In a nutshell, Lovelocks thinks we're fucked, pardon my French. When the interviewer asks what he would do if he were her, the octogenarian answers, "Enjoy life while you can. Because if you're lucky, it's going to be 20 years before it hits the fan."

From an individual perspective, his advice makes perfect sense, regardless of global warming. None of us knows how many hours we have left. Most of us plan our lives assuming that we will wake up tomorrow morning and the next and the next for decades to come, but most of us also know that this assumption is just that, an assumption that can be shattered by an earthquake, an aneurysm, a terrorist attack. If nothing else, enjoying life is an antidote to the fear of our individual mortality.

But collective mortality is another matter. As the mother of two adult children who are just beginning to carve their way in the world, who have always talked about the children they someday hope to have, my stomach clenches reading Lovelock's words. How does one plan for a future of mass chaos? And yet this is already the case in much of Africa where climate changes such as desertification and viruses like HIV have combined with human greed and hatred to produce large-scale death and destruction. While the rest of us might prefer to think that Africa's fate is far removed from our own, Hollywood is already busy imagining what might happen when the icecaps melt.
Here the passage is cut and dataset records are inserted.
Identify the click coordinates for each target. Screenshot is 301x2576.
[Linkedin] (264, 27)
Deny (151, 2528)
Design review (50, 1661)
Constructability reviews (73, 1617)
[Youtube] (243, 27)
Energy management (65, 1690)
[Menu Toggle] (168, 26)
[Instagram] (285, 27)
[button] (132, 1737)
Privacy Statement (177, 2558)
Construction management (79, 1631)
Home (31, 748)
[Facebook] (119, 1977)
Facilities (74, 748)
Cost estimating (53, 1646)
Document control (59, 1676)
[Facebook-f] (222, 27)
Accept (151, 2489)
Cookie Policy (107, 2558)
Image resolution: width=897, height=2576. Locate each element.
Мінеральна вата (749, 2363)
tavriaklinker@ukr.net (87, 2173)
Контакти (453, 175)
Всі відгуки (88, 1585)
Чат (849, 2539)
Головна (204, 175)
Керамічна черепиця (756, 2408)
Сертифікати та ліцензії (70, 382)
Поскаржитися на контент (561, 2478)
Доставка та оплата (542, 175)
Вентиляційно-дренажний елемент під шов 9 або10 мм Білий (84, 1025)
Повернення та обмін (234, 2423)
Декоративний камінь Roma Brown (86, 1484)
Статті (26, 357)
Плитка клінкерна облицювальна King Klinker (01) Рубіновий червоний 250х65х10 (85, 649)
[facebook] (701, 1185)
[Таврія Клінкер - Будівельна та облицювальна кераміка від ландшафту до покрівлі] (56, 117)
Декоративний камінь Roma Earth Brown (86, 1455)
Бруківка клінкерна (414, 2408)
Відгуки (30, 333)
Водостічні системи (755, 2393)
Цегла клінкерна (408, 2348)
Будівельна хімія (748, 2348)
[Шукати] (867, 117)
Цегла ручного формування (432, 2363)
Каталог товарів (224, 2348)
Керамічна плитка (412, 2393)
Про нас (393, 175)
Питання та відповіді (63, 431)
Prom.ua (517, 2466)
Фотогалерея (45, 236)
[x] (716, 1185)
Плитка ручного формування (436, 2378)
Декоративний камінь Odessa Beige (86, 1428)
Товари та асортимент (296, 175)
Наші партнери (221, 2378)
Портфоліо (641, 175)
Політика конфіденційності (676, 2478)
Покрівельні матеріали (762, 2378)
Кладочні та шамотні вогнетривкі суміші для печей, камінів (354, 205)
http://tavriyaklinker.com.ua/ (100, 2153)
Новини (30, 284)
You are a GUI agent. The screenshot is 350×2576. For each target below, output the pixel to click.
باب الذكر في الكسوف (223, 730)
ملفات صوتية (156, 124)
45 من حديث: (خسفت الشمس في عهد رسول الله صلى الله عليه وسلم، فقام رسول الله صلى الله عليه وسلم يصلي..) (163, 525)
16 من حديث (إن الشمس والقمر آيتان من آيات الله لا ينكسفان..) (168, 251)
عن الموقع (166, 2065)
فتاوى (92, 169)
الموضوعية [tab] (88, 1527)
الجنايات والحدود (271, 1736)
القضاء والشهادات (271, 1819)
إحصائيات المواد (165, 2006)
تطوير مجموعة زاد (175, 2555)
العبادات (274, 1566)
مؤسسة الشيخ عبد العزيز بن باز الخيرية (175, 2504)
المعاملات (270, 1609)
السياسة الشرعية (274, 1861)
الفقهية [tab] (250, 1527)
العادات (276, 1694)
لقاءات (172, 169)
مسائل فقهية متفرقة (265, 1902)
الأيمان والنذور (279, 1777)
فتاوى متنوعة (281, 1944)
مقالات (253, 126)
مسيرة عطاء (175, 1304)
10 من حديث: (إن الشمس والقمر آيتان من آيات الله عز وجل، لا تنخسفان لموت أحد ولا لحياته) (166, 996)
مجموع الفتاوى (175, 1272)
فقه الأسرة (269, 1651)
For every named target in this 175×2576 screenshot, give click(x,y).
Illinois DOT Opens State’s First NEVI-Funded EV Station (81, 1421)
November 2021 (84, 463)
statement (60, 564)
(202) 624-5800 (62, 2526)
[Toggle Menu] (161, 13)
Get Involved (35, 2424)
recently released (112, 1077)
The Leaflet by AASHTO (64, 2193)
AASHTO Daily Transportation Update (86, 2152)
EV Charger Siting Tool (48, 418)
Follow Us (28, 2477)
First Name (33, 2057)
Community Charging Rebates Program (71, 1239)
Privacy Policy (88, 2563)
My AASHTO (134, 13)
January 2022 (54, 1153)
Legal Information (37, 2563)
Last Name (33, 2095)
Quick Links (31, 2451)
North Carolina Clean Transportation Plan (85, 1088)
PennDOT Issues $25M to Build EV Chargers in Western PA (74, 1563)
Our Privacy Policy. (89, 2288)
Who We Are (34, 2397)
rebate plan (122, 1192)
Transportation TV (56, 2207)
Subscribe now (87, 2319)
So how do we reconcile the need to live our everyday lives, with their individual dramas of hopes and dreams, loves and losses, with the knowledge that we may all be living in the equivalent of Darfur sooner rather than later, in this life and not in some future circle of hell? Perhaps Lovelock is right and it's already too late, but it seems to me that we have a moral obligation to try to stop the rising tides. It's time to put the environmental crisis, not the credit crisis or the Middle East crisis, front and center on the international agenda. And at the same time, try to enjoy each and every moment.